Pillows – A good pillow is hard to find. To get around this I recommend a two level pillow system. One should have at least four pillows on their bed. There should be two slightly firm ones, for propping up your head and reading, or watching TV. The other two should be softer, more pliable so you can get the right elevation for your head, but not have your neck at a disagreeable angle. Do not buy super expensive pillows, it is a waste of money. Buy decent pillows, ones that aren’t so expensive that you don’t mind replacing them about every 6 months or so. Not that I want to freak you out or anything, but think of the microbes that must accumulate in pillows.
And do not get sucked into buying all those ridiculous decorator throw pillows, they are simply a pain in the butt to take on and off the bed and they serve absolutely no purpose other than to look pretty and add a “Pop” of color.
The Bedroom – Your bedroom should be your sanctuary.
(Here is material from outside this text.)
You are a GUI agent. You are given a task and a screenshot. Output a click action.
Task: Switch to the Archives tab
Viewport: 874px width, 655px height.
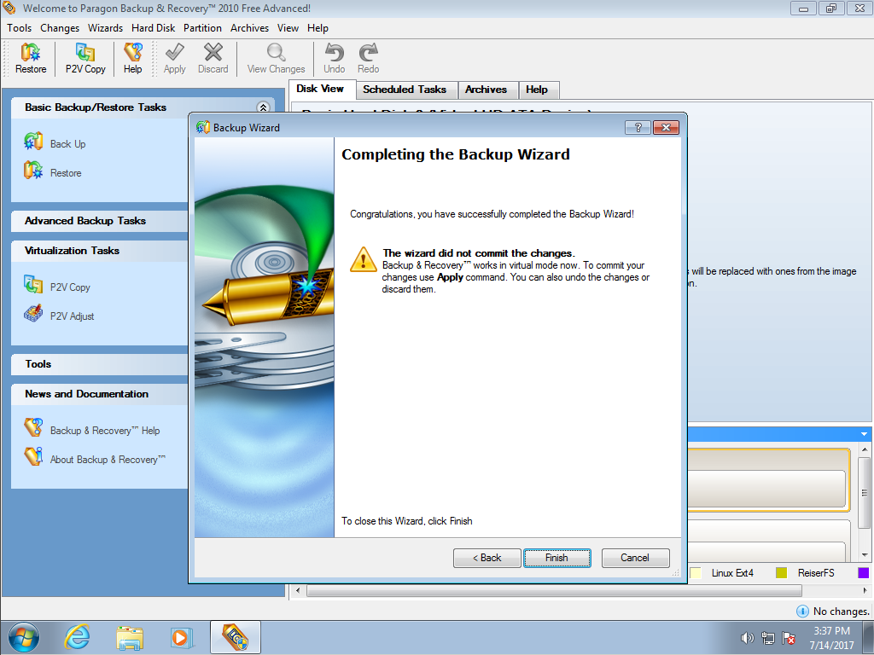point(486,90)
It should be tidy and uncluttered. It should be painted in a soothing color, nothing garish. Don’t use overhead lighting, more muted lighting, with bedside table lamps will provide a calm environment, conducive to rest, relaxation and sleeping. Make sure there is gently circulating air. Create this by either using a ceiling fan, or a fan on a table. Keep the room cool. If you live in an arid environment, consider a humidifier (an ultrasonic one – they are cleaner).
Maintenance issues – Make sure to rotate your mattress or flip it, according to the manufacturers recommendations, it will extend the life of the mattress. Wash the bedding frequently, if you can’t do weekly, go every 2 weeks. Get into bed clean, there is nothing worse than debris in between your sheets.
Make your bed every morning. I read somewhere that people who get up in the morning and make their beds are more productive during the day. Also, it is just so much nicer to get into a nicely made bed at the end of the day.
Sharing your bed – this will be discussed under “R” – Relationships (again if I remember when I get to that point).
Who knew I had so much to say about beds?